Submit one skcipher request per contiguous bio segment (a single
bio_vec) with data_unit_size = cc->sector_size, instead of one request
per sector.  E.g. the default 512-byte sector with a 4 KiB bio_vec
becomes one request of 8 data units; the crypto layer (the dun()
template, or a native driver) walks the per-sector IV as a data-unit
counter.  Because a bio_vec is one contiguous segment, the request uses
only the existing inline dmreq->sg_in[0]/sg_out[0] entry -- no per-bio
scatterlist allocation, and no regression on small random I/O.

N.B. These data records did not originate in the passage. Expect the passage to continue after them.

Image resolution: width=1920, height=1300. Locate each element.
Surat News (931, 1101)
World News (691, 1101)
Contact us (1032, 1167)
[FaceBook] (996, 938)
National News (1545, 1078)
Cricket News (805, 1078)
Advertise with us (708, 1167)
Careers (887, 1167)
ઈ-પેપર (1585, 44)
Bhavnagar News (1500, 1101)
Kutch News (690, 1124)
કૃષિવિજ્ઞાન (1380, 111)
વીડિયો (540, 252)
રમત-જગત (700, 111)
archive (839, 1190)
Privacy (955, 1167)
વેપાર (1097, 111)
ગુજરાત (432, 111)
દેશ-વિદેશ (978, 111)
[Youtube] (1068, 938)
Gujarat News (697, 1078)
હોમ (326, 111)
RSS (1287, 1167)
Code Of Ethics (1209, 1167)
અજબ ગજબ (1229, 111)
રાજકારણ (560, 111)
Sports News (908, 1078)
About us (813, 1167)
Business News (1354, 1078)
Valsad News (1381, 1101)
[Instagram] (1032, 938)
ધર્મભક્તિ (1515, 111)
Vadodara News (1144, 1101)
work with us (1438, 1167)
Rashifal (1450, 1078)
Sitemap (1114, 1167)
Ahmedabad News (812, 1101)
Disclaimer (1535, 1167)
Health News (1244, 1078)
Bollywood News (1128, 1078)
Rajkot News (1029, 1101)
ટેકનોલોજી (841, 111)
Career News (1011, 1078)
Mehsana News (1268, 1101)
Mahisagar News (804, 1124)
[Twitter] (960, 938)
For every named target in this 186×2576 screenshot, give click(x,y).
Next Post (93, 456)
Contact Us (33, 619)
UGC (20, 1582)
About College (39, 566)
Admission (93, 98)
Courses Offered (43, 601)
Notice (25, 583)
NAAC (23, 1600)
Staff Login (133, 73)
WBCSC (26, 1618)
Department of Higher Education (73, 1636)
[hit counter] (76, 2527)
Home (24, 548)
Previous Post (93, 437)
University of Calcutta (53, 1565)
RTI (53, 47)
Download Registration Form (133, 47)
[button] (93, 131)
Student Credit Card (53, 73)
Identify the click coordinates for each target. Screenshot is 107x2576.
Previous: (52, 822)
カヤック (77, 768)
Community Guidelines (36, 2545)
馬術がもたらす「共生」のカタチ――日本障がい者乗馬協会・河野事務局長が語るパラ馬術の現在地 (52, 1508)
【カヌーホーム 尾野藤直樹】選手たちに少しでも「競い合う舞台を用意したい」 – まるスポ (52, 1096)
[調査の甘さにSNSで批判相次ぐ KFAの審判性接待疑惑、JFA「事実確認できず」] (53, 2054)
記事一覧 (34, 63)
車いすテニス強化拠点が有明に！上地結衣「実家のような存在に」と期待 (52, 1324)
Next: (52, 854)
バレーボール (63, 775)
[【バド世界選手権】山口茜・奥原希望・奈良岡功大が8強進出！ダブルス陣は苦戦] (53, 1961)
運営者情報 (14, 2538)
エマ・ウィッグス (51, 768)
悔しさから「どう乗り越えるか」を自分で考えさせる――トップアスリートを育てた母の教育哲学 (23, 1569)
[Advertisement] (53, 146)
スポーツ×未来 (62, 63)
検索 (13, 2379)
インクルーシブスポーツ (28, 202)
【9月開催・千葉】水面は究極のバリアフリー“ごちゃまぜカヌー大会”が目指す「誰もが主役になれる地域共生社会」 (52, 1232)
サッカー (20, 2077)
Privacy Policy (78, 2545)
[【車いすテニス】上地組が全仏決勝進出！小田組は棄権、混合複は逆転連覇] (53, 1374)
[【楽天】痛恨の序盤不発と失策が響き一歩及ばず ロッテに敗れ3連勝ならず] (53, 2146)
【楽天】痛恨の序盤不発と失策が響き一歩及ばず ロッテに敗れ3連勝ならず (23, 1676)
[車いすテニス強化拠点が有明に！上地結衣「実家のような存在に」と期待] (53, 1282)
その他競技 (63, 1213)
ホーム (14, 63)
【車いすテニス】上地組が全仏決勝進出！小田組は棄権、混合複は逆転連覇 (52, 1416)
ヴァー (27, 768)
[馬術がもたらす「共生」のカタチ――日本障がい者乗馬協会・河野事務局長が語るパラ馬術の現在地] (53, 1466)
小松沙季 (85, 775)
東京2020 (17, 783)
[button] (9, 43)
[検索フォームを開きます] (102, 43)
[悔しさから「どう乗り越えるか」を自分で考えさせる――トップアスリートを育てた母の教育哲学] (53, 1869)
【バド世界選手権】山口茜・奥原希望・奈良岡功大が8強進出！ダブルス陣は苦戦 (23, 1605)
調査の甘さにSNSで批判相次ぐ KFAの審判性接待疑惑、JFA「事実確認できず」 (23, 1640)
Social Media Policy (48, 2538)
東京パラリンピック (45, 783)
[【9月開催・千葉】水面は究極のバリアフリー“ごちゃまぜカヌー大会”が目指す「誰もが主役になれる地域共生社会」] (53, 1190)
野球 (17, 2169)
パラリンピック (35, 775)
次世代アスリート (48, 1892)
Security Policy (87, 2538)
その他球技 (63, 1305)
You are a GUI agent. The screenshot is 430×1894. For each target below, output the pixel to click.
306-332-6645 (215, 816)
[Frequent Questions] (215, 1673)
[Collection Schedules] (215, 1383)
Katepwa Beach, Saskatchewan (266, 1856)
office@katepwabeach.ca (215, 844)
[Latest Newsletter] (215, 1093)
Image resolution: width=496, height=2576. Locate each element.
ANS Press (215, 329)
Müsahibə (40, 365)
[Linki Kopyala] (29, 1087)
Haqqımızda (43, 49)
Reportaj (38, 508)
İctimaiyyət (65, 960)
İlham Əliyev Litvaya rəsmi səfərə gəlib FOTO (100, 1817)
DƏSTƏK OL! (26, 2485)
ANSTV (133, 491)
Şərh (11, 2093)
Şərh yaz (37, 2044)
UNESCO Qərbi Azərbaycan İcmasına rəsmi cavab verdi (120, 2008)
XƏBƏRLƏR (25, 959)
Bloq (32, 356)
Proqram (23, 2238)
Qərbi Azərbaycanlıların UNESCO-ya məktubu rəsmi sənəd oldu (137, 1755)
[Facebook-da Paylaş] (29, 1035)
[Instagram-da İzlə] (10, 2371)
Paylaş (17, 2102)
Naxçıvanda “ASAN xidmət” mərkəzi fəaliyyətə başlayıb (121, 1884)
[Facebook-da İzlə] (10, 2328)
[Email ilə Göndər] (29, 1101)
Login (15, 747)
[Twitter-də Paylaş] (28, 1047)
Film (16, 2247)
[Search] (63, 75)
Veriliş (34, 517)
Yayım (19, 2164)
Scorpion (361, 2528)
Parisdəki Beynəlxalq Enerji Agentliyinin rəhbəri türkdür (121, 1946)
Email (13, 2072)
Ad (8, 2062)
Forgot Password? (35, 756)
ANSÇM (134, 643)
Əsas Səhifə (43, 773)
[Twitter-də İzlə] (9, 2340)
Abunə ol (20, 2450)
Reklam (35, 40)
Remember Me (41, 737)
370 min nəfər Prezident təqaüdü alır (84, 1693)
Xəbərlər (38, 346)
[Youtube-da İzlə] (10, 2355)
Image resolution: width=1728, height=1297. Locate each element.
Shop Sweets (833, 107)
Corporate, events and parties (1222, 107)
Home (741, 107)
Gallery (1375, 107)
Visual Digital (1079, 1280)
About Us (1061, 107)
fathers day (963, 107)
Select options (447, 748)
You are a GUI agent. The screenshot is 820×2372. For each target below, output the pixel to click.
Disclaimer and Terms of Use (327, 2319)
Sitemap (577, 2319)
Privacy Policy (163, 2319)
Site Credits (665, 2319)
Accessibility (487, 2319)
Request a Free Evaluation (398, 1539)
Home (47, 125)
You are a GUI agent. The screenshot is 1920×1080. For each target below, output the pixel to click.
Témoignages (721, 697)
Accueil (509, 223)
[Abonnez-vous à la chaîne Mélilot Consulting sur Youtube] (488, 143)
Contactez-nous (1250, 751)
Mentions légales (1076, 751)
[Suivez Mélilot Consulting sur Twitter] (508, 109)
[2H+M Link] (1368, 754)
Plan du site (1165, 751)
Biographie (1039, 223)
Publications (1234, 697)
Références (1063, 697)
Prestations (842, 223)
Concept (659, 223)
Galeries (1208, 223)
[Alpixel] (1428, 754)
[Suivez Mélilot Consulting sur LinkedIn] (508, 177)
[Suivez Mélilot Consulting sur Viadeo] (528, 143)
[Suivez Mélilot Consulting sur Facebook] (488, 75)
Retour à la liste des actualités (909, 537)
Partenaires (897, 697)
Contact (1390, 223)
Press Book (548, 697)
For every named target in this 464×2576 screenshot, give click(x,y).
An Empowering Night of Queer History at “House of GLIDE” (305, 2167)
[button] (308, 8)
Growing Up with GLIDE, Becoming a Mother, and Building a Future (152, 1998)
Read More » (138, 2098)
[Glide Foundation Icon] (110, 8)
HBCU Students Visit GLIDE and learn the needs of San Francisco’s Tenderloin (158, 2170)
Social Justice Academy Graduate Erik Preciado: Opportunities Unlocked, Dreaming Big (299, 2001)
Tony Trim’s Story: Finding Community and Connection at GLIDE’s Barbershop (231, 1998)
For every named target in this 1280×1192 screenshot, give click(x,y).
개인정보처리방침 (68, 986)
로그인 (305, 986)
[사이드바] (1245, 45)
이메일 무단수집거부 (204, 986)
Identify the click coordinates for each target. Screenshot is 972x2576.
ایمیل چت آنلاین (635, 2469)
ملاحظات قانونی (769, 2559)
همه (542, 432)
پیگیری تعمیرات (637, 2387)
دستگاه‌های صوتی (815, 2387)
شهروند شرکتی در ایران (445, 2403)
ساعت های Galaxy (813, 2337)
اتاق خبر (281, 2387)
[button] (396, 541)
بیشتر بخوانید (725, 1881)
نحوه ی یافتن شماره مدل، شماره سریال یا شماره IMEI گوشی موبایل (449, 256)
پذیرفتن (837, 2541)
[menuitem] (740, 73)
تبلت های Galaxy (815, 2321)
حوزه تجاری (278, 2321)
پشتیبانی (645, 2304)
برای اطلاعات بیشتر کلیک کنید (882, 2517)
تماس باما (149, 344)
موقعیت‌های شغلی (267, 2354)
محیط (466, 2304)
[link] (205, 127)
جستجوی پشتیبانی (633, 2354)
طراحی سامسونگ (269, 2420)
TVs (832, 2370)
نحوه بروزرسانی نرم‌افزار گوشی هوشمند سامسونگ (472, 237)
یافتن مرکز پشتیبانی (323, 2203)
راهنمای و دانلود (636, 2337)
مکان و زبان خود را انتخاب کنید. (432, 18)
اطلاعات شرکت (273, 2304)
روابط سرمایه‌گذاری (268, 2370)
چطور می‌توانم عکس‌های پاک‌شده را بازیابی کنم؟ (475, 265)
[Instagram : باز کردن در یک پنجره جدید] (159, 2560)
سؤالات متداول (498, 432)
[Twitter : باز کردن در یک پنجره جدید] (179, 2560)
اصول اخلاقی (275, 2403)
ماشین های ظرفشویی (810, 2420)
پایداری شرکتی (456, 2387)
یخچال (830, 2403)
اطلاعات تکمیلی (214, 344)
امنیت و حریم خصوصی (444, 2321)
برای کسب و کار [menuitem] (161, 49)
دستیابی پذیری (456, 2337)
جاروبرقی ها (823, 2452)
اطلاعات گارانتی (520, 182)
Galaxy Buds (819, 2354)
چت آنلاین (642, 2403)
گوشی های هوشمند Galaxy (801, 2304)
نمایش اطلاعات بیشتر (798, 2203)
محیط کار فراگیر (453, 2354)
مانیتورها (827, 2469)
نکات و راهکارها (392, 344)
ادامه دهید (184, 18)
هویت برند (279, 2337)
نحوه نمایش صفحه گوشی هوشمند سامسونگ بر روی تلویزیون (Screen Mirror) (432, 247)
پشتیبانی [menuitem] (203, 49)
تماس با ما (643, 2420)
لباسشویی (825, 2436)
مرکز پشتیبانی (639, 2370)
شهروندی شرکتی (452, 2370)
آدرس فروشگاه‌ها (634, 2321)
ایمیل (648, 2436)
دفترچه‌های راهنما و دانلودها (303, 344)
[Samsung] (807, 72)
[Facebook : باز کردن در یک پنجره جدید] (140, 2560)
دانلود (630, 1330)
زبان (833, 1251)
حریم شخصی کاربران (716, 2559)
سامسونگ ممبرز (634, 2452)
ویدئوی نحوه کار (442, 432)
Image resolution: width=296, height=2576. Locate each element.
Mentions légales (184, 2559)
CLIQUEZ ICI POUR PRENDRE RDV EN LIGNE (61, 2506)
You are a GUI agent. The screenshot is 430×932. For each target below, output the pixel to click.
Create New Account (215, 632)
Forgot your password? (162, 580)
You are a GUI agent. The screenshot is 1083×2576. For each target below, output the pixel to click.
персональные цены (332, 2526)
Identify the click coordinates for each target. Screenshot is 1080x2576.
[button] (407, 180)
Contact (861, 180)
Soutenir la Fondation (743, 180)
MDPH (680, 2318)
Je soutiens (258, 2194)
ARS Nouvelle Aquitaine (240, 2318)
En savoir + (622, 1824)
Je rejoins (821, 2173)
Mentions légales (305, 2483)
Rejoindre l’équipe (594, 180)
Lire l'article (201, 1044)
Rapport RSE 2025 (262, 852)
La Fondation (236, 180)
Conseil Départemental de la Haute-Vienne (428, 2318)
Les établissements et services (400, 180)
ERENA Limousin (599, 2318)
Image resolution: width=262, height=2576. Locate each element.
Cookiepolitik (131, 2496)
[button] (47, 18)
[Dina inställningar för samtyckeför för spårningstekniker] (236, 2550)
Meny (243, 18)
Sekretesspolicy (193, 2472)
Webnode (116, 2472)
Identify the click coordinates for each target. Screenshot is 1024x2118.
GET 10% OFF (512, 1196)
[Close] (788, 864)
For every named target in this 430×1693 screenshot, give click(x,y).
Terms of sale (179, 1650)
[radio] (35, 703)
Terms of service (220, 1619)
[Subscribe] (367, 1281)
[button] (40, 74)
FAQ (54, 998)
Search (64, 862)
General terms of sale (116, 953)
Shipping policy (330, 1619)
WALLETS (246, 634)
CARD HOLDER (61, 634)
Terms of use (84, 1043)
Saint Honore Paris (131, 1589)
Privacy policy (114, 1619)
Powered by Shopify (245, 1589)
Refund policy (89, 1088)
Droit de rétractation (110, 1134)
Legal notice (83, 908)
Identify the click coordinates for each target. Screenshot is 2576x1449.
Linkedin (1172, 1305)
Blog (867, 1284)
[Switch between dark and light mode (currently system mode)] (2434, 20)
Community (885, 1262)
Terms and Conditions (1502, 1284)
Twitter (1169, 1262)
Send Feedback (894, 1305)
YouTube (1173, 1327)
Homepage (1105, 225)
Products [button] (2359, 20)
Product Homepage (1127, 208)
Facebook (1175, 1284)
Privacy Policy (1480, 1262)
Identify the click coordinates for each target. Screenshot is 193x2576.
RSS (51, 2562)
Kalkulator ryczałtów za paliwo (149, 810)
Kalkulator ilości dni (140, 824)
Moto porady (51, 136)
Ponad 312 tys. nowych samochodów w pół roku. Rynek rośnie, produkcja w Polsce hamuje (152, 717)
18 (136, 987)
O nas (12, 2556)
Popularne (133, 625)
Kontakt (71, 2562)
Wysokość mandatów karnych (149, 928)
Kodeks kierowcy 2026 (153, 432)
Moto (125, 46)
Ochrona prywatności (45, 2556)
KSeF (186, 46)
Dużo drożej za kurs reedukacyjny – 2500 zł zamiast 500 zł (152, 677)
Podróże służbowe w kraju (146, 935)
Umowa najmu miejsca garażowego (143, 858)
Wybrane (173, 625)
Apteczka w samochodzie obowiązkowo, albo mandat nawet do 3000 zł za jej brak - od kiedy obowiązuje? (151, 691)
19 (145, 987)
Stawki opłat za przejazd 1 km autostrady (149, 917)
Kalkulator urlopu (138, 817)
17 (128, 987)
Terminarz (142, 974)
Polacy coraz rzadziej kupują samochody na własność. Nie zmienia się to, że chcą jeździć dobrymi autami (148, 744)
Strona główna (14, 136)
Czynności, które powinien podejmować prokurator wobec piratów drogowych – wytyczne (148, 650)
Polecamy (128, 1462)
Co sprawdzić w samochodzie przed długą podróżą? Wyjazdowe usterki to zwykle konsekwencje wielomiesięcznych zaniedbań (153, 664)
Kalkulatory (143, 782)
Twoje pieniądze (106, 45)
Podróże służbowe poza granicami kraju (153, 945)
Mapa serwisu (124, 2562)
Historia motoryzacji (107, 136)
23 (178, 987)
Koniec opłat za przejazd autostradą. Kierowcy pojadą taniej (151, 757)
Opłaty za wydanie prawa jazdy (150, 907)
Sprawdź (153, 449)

crypt_alloc_tfms() wraps the skcipher in dun(<cipher>,<endian>) when
crypt_can_batch_dun() holds: an IV mode that is a data-unit counter (its
crypt_iv_operations sets dun_endian to the counter endianness -- "le" for
plain64, "be" for plain64be; non-counter modes such as lmk/tcw/eboiv
leave it NULL and are excluded), single-tfm, non-aead, and sector_size
512 or iv_large_sectors so the per-unit IV step is exactly one.  This is
the same kind of name rewrite as essiv(), done in the one alloc helper so
callers are unchanged.

DM_CRYPT selects CRYPTO_DUN and dun() resolves against a sync inner
cipher, so wrapping has no acceptable failure that the bare cipher would
survive -- there is no fallback; any error propagates.  (A config whose
only xts provider is async with no generic CRYPTO_XTS would now fail to
activate rather than silently run per-sector; generic xts is selected by
the dependency chain, so this does not arise in practice.)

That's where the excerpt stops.